Thanks Don, I'll check it out. Don's right Knapper. Thanks for the info though !

Sent from my ADR6300 using Tapatalk 2


----------



## Beets (Feb 7, 2012)

I have an 10 moa on 700 and it works well for me. It was recommended to to by a local gun shop who shoots a lot of long range with 300 win mags


----------



## bones44 (Jan 7, 2011)

Thanks Beets ! I was just curious as I see so many out there and I hate to spend a bunch of money on some piece of crap. I know the effective range on a .223 is limited but I wanted to do more long range shooting with this round first before I step up to a larger round.


----------



## fr3db3ar (Aug 6, 2011)

Tom, I haven't used any MOA bases but I really like the Burris Signature rings for that.

I don't have a single one piece mount.
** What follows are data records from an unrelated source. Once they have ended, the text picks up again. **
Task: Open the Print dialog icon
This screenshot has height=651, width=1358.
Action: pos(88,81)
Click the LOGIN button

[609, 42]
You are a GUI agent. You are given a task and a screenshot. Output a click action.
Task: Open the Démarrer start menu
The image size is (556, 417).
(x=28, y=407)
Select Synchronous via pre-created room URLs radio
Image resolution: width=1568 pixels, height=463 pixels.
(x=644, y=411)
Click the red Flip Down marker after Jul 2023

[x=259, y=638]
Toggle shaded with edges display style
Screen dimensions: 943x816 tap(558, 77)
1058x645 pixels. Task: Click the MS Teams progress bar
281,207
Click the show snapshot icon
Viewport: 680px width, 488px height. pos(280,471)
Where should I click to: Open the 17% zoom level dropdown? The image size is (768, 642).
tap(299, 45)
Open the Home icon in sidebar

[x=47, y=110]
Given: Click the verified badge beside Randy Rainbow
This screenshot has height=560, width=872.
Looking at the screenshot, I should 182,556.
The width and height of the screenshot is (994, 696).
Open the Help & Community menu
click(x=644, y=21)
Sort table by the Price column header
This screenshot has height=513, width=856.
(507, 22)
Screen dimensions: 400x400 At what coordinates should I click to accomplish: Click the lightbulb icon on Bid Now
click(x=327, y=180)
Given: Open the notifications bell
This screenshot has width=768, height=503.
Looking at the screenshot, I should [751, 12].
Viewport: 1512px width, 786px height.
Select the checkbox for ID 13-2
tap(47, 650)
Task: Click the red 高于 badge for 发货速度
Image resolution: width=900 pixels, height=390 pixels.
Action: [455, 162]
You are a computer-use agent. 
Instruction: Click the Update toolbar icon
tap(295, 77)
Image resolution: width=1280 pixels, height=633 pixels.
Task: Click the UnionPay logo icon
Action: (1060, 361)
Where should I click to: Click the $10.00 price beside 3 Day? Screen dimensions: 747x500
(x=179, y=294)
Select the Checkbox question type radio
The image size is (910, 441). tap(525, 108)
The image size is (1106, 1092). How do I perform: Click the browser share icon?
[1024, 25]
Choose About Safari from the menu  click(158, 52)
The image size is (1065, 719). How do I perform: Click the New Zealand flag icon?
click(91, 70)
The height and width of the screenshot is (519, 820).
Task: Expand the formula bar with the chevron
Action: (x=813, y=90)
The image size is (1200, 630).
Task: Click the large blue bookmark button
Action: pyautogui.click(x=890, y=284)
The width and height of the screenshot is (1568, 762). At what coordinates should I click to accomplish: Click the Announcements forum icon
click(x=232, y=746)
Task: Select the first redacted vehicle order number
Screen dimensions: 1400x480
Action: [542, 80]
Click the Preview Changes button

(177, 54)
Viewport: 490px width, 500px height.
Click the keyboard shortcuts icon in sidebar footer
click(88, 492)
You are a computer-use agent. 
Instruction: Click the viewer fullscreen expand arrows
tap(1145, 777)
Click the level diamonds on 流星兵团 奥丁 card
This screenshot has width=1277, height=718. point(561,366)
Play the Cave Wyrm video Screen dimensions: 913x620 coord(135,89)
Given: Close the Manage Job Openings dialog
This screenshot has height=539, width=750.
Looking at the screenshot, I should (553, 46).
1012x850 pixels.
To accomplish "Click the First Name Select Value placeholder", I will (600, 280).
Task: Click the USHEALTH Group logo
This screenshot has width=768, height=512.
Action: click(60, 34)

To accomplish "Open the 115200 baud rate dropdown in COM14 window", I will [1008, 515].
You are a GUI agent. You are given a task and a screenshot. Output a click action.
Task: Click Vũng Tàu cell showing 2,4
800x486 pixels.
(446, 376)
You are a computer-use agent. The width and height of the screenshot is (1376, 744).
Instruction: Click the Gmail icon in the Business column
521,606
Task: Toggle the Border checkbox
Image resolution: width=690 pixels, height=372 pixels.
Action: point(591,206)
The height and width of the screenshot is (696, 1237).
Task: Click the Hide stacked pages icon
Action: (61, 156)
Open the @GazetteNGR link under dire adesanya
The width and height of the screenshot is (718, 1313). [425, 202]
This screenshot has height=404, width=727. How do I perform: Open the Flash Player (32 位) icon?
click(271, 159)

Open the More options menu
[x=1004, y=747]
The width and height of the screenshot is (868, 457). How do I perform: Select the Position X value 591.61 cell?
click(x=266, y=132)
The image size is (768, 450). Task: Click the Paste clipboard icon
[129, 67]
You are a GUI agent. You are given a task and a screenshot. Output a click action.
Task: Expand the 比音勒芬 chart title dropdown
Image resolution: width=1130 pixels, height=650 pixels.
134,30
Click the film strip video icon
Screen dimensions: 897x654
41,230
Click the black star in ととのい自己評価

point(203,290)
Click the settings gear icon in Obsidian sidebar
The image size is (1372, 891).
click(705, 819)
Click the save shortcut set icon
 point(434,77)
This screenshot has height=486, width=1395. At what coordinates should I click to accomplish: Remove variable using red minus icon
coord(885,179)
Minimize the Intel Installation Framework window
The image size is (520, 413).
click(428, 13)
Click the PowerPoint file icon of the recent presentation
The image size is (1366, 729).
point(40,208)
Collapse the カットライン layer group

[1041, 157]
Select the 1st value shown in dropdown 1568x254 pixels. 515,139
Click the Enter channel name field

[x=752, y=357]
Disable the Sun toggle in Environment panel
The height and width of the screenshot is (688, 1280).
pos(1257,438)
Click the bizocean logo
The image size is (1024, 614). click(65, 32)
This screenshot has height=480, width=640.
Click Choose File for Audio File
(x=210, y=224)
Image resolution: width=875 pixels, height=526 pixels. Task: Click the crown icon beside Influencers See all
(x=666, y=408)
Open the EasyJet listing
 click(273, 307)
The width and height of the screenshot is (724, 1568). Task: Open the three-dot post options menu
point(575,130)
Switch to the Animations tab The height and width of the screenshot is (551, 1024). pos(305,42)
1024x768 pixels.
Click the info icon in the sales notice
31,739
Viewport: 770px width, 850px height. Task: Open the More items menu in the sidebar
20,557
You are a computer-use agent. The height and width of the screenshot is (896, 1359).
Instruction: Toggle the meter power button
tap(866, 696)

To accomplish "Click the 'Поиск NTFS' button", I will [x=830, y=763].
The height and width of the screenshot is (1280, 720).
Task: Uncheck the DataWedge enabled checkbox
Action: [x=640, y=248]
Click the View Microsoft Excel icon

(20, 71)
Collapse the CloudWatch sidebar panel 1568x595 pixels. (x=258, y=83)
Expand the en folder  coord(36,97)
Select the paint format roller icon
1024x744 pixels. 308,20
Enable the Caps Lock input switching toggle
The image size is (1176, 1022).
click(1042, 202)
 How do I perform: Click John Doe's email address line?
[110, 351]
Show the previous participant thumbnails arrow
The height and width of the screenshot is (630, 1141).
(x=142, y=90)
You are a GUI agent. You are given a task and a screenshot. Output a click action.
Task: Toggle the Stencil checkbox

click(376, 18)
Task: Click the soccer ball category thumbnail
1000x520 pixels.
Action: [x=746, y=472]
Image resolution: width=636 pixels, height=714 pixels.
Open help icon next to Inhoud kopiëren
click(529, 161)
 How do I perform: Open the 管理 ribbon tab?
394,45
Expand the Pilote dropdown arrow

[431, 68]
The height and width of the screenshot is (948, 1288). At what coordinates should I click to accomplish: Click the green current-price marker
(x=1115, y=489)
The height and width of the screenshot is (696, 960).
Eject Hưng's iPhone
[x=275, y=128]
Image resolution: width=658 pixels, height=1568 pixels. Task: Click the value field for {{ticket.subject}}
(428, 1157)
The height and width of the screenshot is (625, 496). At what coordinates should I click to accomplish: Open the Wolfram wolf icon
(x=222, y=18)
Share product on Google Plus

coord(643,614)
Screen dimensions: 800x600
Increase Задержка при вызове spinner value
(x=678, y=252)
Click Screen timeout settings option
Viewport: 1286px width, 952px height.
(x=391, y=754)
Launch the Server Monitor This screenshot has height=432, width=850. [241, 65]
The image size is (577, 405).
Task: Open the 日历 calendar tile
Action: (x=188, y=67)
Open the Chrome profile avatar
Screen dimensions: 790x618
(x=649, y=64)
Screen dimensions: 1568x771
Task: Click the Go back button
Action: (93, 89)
All of mine are 2 piece.


----------



## bones44 (Jan 7, 2011)

Thanks Fred. Not sure which way to go yet. Until I get better glass gonna have to wait a bit as some of the scopes work just fine under 600 yards with the MOA base. Thanks for the info guys !

Sent from my ADR6300 using Tapatalk 2


----------



## christopher (Oct 10, 2010)

hey tom have you gave any thought to the 25-06


----------



## bones44 (Jan 7, 2011)

Would love to but it's not in the funds at all. The drought here really put a hurting on us bad. Let me know how you like yours. Sounds like a bad a$$ round. I know Skip really likes his.


----------



## Beets (Feb 7, 2012)

Also using a one piece base does not 100 percent get u perfect ring alignment but its closer the two piece bases.


----------



## bones44 (Jan 7, 2011)

For sure. Although there are methods to get them even more true. Brownell's sells the tool to straighten that out.


----------



## Eyemakecalls2 (Apr 13, 2011)

Hi T-Bones44, If your going out past 600 I want to ask you a few things. Do ya have the faster twist in your barrel for the heavy bullets? You'll need a 1:8 for the 77 gr SMK I found the 80 and 90 grainers worthless. I will send you what 80-90 grainer that I have left if ya want them. Second question can you see the mark in your score by holding over? I have a night force onthat rifle that has the triple crosshair redicle. Mildots would work just fine. If you have the fast 1:8 twist (I do) even so they start to destabilize between 8-900 yards. I had the best luck up to the 700 after that... Lets say in the 900's I had decent group but any wind and I couldn't be certain where the group would be. It is always windy where I can shoot. I didn't have a MOA rail on my .223 and I won't be getting one for it as it just isn't enought for that far. (Just me and what works for me.) the bullets are just too light. At long distances a slight wind and it can pick your bullet up, push it down not just right and left. I shot the same canyon on back to back mornings. The 1st morning was a cold 50-60degree max & foggy and just plain damp. The next morning was bright and sunny dry as a bone and in the lo 80's. My bullet were 22" difference. at the 500 yard target. I guess the fog and cold made it drop and the hot, dry an air raising in the canyon made the bullet float and not drop as much. I have a credible witness too. He was shooting a 7mm Mag and it has almost no ill effects on his bullets.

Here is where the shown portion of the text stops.